It’s the 29th day of counting the omer. Each day I post a little something to help me count. Previously I wrote a critique of the “god of the gaps” atheist philosophy. Today, a short word about humanism and the worship of self.
Paul wrote a letter to Rome some 1,950 years ago, and that letter is as prescient as ever. It accurately describes what happens when humanity turns away from God:
God’s wrath is revealed from heaven against humanity’s ungodliness and unrighteousness. In unrighteousness they suppress the truth, because what can be known about God is plain to them—for God has shown it to them… Claiming to be wise, they became fools. They exchanged the glory of the immortal God for an image in the form of mortal man and birds and four-footed beasts and creeping things.
Romans 1
What happens when humans turn away from God? They worship people and nature. We often read this as old world idol worship, but in some ways it’s still here today. The secular West worships man, worships self, worships nature.
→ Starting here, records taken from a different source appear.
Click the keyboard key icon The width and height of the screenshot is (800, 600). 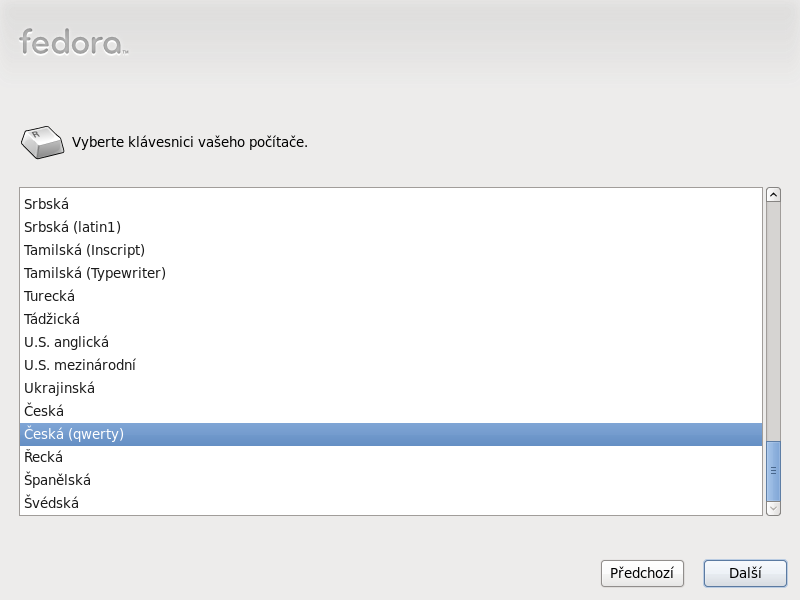click(x=42, y=142)
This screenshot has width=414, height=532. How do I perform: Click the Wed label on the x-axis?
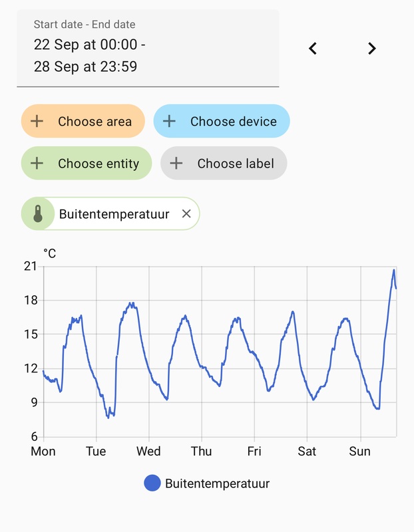pyautogui.click(x=148, y=452)
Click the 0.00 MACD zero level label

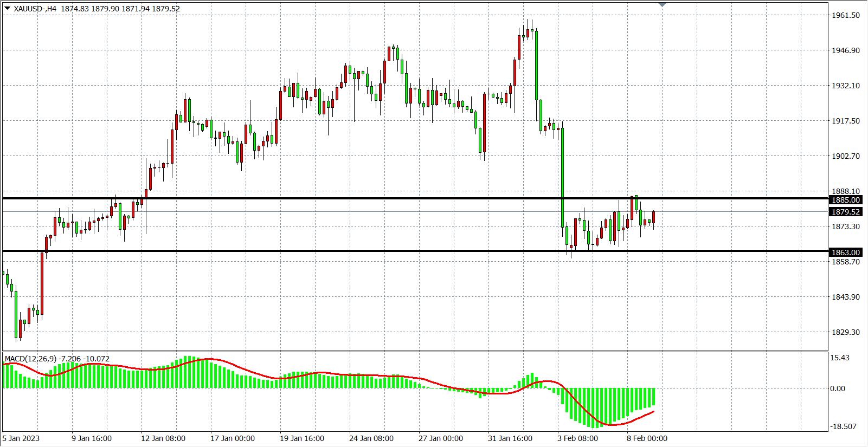(838, 388)
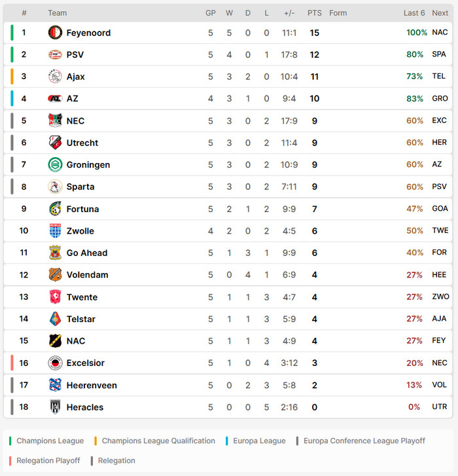Click the AZ team logo
Screen dimensions: 458x476
[x=55, y=98]
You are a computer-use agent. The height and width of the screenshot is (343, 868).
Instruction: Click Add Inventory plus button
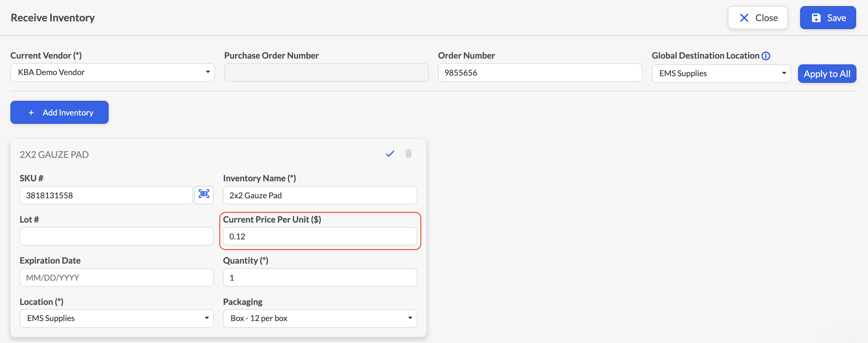(59, 112)
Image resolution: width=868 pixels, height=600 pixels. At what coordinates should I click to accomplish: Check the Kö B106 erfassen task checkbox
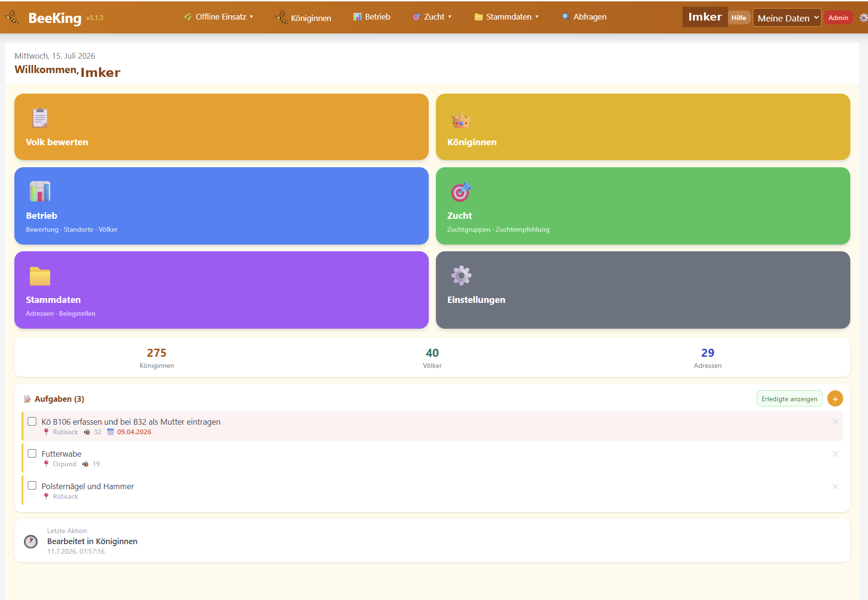(32, 421)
When Bob Dylan turned to God in the 1970s, he wrote “Serve Somebody”:
You might be a rock 'n' roll addict prancing on the stage
You might have drugs at your command, women in a cage
You may be a business man or some high-degree thief
They may call you doctor or they may call you chiefBut you're gonna have to serve somebody, yes
Indeed you're gonna have to serve somebody
Well, it may be the devil or it may be the Lord
But you're gonna have to serve somebody
Dylan’s poignant lyrics of serving somebody – either God or the devil – stirred up a hornet’s nest of opposition. The humanistic John Lennon, himself fully disconnected from God, responded in song with “Serve Yourself”
You say you found Jesus Christ;
He's the only one.
…
Well there's somethin' missing in this God Almighty stew,
And it's your mother, (your mother, don't forget your mother, lad.)
You got to serve yourself,
Ain't nobody gonna do it for you.
You got to serve yourself,
Ain't nobody gonna do it for you.
Lennon’s self-centered narcissism shouldn’t come as a surprise to students of the Bible. The generation that turns away from God will still worship something. It may be idols and false gods, sure, but here in the West, it’s worship of humans, worship of self.
Our political atmosphere is fraught with battles of self-worship:
- Self-morality: Whether something is right or wrong is now defined by self: if it feels good to me, it’s OK. This translates into real policies like the holocaust of unborn children that is abortion. “My body, my rules.” It places self over morals and ethics.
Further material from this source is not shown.